Mansplaining is the word feminists use wheever a man presumes the incompetence of the other person (typically a women or enbie) and then explains, with overconfidence and cluelessnes.

The power dynamic of such things are obvious: Men have systemic power and wield it to belittle non-men.

So it's really, really fucking strange to hear a married (and presumably straight) guy who's far more established in his career accuse a younger LGBTQIA+ person of "mansplaining".

If I were to be generous, I'd assume the intent is congruent to kindergarten insults. "I heard these words used in an argument once, and I'm going to use them again even though I don't know what they mean."

However, the more likely interpretation is that Phillip Hallam-Baker is appropriating feminist theory to publicly assuage his own ego after making an elementary mistake in a tweet and being toxic to someone who called him on it.

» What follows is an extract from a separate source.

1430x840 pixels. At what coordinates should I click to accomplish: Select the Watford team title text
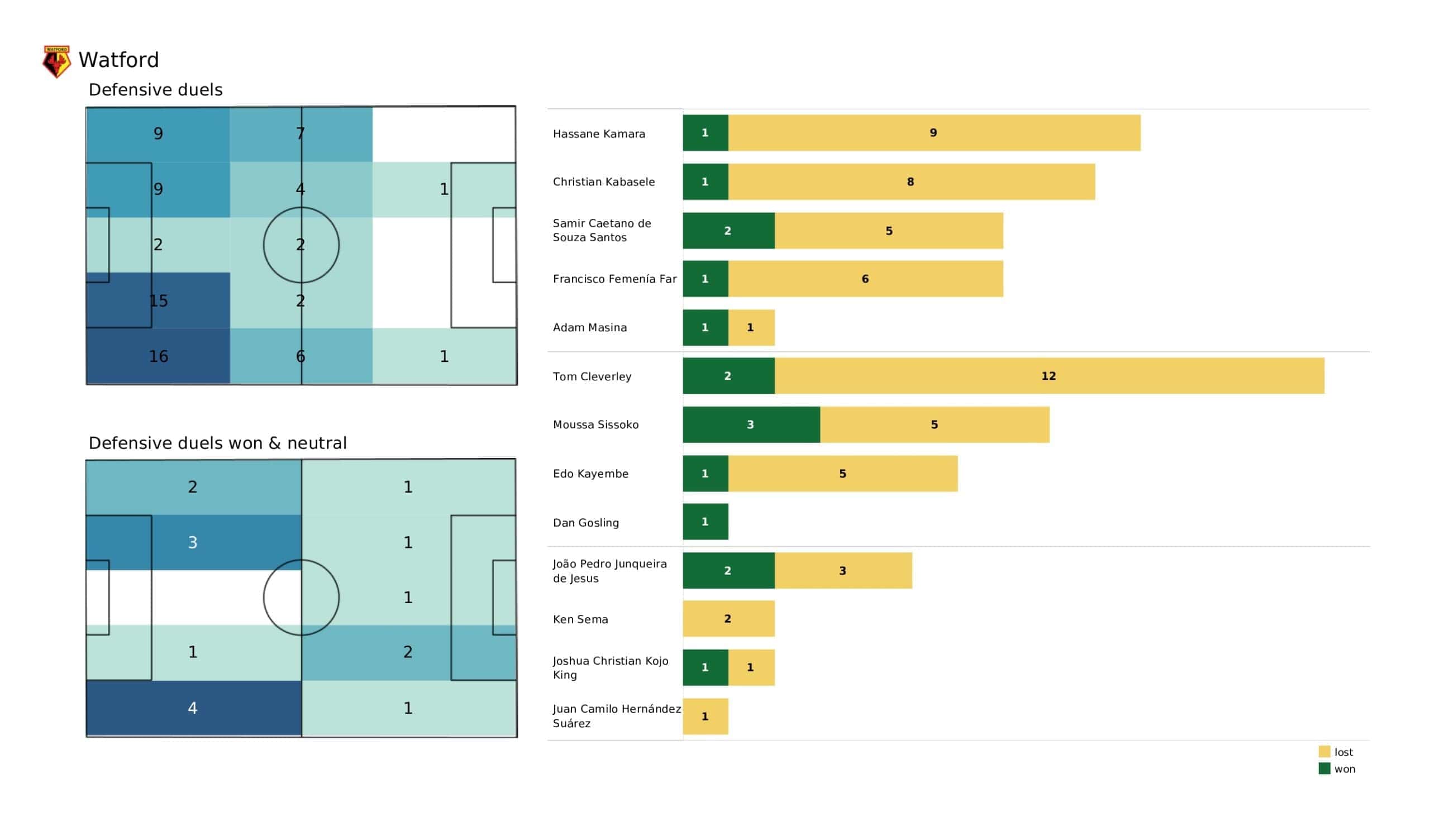[x=118, y=60]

Regardless: When a self-proclaimed expert posts an incorrect or misleading statement, pointing this out isn't mansplaining.

In Conclusion

I don't know Phillip Hallam-Baker very well. My brief interaction with him online was public and very uncomfortable. It certainly made other LGBTQIA+ folks uncomfortable enough to alert me to his follow-up tweets about me and the furry community, after he and I had already blocked each other and I was perfectly content moving on.

If it's true that Phillip is a cryptography expert, he should think more carefully about the weight his words carry, especially with neophytes. It's very easy to accidentally hurt someone who could have become a paragon of your niche by being a jerk at the wrong time. It's equally easy to confuse someone's understanding with poor word choice, especially on a platform that encourages rapid, rather than carefully considered, communication.

If it's not true that Phillip is a cryptography expert, then he should stop LARPing one on Twitter, in case someone really gets deceived.

Either way, I won't be accepting any apologies (should he even deign to offer one with his massive ego). Do better instead.